**Given text:**
<<<<
Changing stroke rehab and research worldwide now.Time is Brain! trillions and trillions of neurons that DIE each day because there are NO effective hyperacute therapies besides tPA(only 12% effective). I have 523 posts on hyperacute therapy, enough for researchers to spend decades proving them out. These are my personal ideas and blog on stroke rehabilitation and stroke research. Do not attempt any of these without checking with your medical provider. Unless you join me in agitating, when you need these therapies they won't be there.

What this blog is for:

My blog is not to help survivors recover, it is to have the 10 million yearly stroke survivors light fires underneath their doctors, stroke hospitals and stroke researchers to get stroke solved. 100% recovery. The stroke medical world is completely failing at that goal, they don't even have it as a goal. Shortly after getting out of the hospital and getting NO information on the process or protocols of stroke rehabilitation and recovery I started searching on the internet and found that no other survivor received useful information. This is an attempt to cover all stroke rehabilitation information that should be readily available to survivors so they can talk with informed knowledge to their medical staff. It lays out what needs to be done to get stroke survivors closer to 100% recovery. It's quite disgusting that this information is not available from every stroke association and doctors group.

Saturday, June 12, 2021

Objectively Measured Daily Steps and Subsequent Long Term All-Cause Mortality: The Tasped Prospective Cohort Study

You'll have to decipher for yourself what this means.

Other stepping counts and research are here:

What protocol does your doctor have you doing? Steps? Or minutes?

10,000 Steps A Day? How Many You Really Need To Boost Longevity - 4,400

This one suggests 8900 steps a day.

Can Exercise Protect Against Alzheimer's?

Start guessing since nothing is concrete and your doctor won't know a damn thing.

 The latest here:

Objectively Measured Daily Steps and Subsequent Long Term All-Cause Mortality: The Tasped Prospective Cohort Study


Correction

31 Dec 2015: Dwyer T, Pezic A, Sun C, Cochrane J, Venn A, et al. (2015) Correction: Objectively Measured Daily Steps and Subsequent Long Term All-Cause Mortality: The Tasped Prospective Cohort Study. PLOS ONE 10(12): e0146202. https://doi.org/10.1371/journal.pone.0146202 View correction

Abstract

Background

Self–reported physical activity has been inversely associated with mortality but the effect of objectively measured step activity on mortality has never been evaluated. The objective is to determine the prospective association of daily step activity on mortality among free-living adults.
>>>>
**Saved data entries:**
<<<<
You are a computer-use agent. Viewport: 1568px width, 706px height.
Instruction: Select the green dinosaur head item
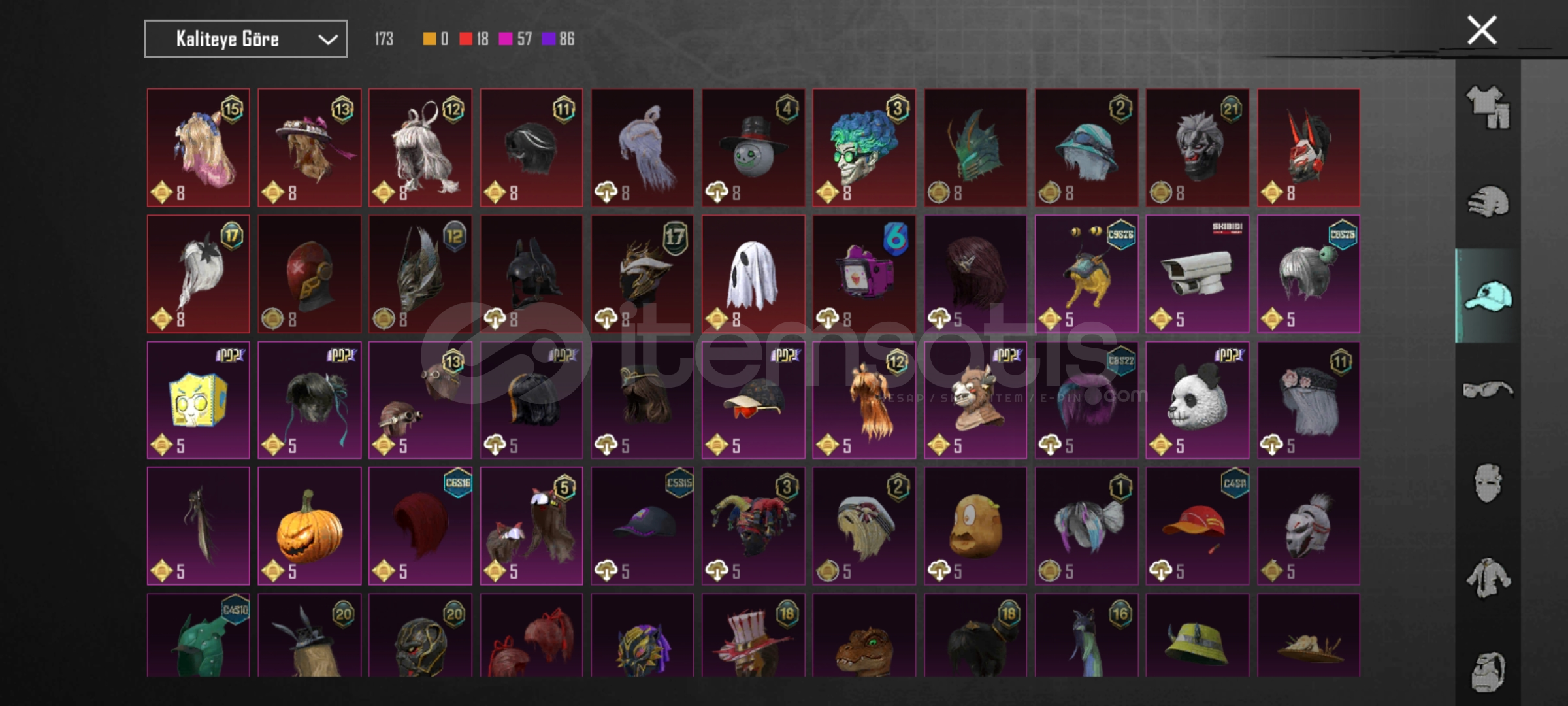pos(864,635)
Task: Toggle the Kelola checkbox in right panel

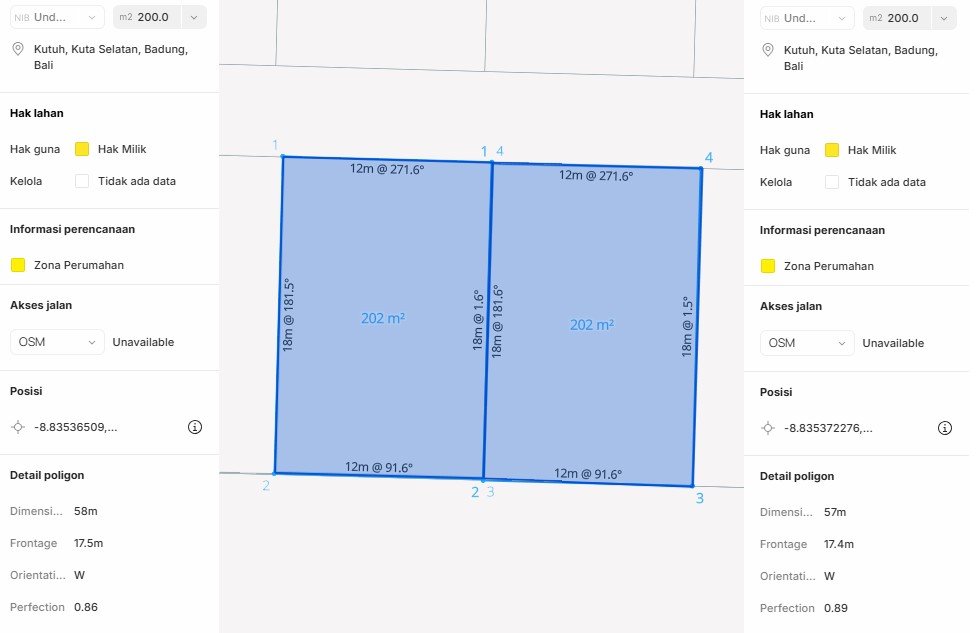Action: pyautogui.click(x=832, y=182)
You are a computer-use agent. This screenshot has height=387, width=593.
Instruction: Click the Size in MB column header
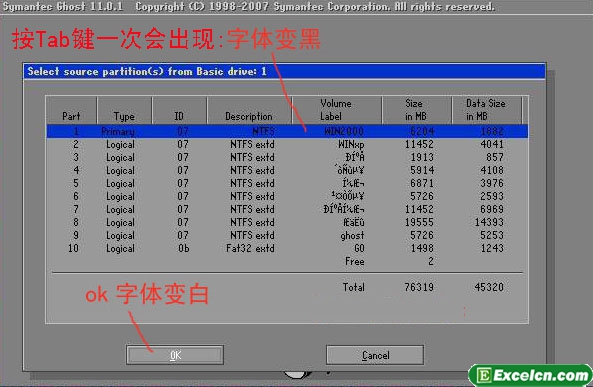tap(416, 110)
>>>>
**Prompt:**
Continue the blog post on daily steps and mortality, picking up right after its last sentence.

**Result of the exercise:**
Methods and Findings

Cohort study of free-living adults residing in Tasmania, Australia between 2000 and 2005 who participated in one of three cohort studies (n = 2 576 total participants). Daily step activity by pedometer at baseline at a mean of 58.8 years of age, and for a subset, repeated monitoring was available 3.7 (SD 1.3) years later (n = 1 679). All-cause mortality (n = 219 deaths) was ascertained by record-linkage to the Australian National Death Index; 90% of participants were followed-up over ten years, until June 2011. Higher daily step count at baseline was linearly associated with lower all-cause mortality (adjusted hazard ratio AHR, 0.94; 95% CI, 0.90 to 0.98 per 1 000 steps; P = 0.004). Risk was altered little by removing deaths occurring in the first two years. Increasing baseline daily steps from sedentary to 10 000 steps a day was associated with a 46% (95% CI, 18% to 65%; P = 0.004) lower risk of mortality in the decade of follow-up. In addition, those who increased their daily steps over the monitoring period had a substantial reduction in mortality risk, after adjusting for baseline daily step count (AHR, 0.39; 95% CI, 0.22 to 0.72; P = 0.002), or other factors (AHR, 0.38; 95% CI, 0.21–0.70; P = 0.002).

Conclusions

Higher daily step count was linearly associated with subsequent long term mortality among free living adults. These data are the first to quantify mortality reductions using an objective measure of physical activity in a free living population. They strongly underscore the importance of physical inactivity as a major public health problem.